Our Jappy Chappy
A little dude from Japan has come to stay at The Asher’s for a couple of weeks. I call him Watters. He looks at me blankly when I do, even though I have explained that Aussiefying is name is imperative.
He has a little English at his disposal, and we have virtually no Japanese, despite the Evils (they shall no longer be called Geniuses)
learning it attending classes in it for five and three years respectively. My Mum gave us a translation book, which has been both useful and a source of great mirth, as he pisses himself every time we speak Japanese to him. Personally, I’m a little affronted, as I’m pretty sure my pronunciation is excellent.
I have reverted to doing what I find most useful when someone doesn’t understand me: talk loudly, so they can now not-understand me with sore ears. As an added bonus, I also use sign-language. My grandparents were deaf, so in my family that’s what you did if words didn’t suffice: Auslan. So, yeah, I was signing my little fingers to the bone for Watters, until Liam said, “He’s Japanese Mum, not deaf.”
We were also using a translator App on our devices, but have given that the flick since I used it today to ask him, “If there’s anything else he wants to do in Noosa?” and he nearly wee-d in his Abercrombie and Finch designer jeans. I suspect I may have asked him something to do with my substantial mammary glands or Nathan’s gastrointestinal ablutions. He wouldn’t say. But every time he looked at me for the rest of dinner, he giggled.
He has a great laugh, our little Jappy Chappy, so we try to do things to make him giggle.
So far we have made him laugh at: urinals in male toilets, sparklers, meat pies, toasted marshmellows, a heat bag in the bed at night, kangaroo spit and koala poo, gravy, peas, Coco’s violin playing, five minute showers, the spa at a local resort, warm Nutella on ice-cream, Vegemite, weird rocks on the first Groyne, pelicans, driving a boat, Cheezels on fingers, ‘cranky’ tacos, blue-tounged lizards, our kids not eating their dinner, bacon and eggs cooked on the barbie, Woofa the shitcat, our footy team’s score today (we were NOT laughing), Nath’s singing, various Aussie stuff in shops, Liam’s speedos, pretty much everything at Aussie Zoo and my use of chopsticks.

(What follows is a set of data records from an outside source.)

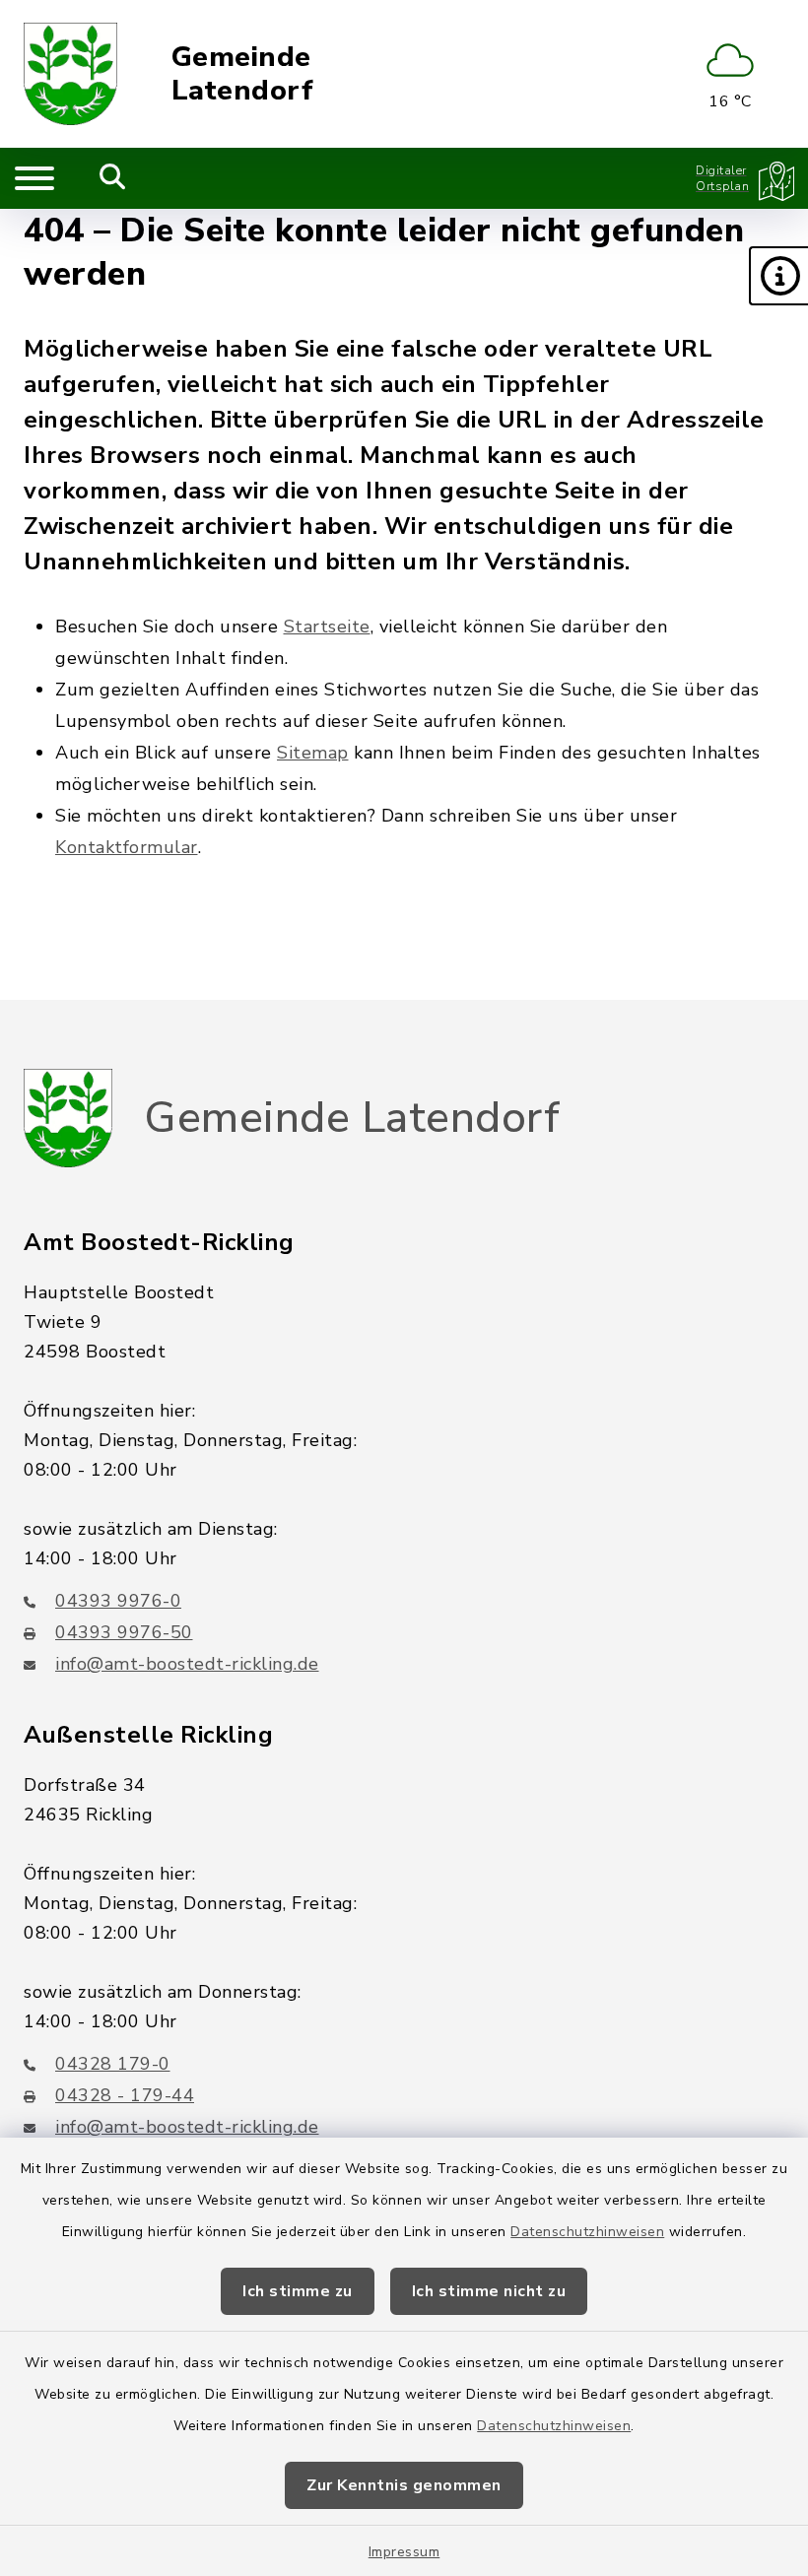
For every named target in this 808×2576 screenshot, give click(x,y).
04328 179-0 (112, 2064)
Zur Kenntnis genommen (404, 2485)
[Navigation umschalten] (34, 178)
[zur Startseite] (70, 74)
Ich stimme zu (297, 2291)
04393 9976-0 (118, 1601)
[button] (778, 275)
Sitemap (313, 752)
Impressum (404, 2552)
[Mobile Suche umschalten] (113, 178)
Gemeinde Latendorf (242, 74)
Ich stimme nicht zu (489, 2291)
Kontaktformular (126, 847)
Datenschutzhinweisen (587, 2231)
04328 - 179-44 (124, 2095)
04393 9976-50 (124, 1632)
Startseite (327, 626)
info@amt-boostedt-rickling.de (187, 1664)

However, the thing that has made him laugh the most is my dancing. Again, I’m shocked. Because I’m pretty sure that my dancing is tres fantastique (I may not have any Japanese, but by gawdy I know me French).
Last night we got out the “deck” which is a pumpin’ little speaker with a DJ function. We logged in our iPods and went to battle. Watters has a penchant for songs that are newer and boppier than a woman of my maturity can safely boogie to, and still keep the contents of her bladder retained, but after an aural arm-wrestle over “Blurred Lines” (Him: Yes, Me: Hell NO) we found common ground with Michael Jackson. Turns out this stylish, crazy, funny little dude from Tokyo knows the words to Thriller- including the Vincent Price bit- almost as well as me (not bad considering it takes fifteen minutes to find out where he went on his last holiday), but, even better, he knows the dance at least as well as The Wacko himself.
So Watters laid out the moves, and The Ashers followed along as best we could.
And his gutsy laughter rang out across our blue, blue seas.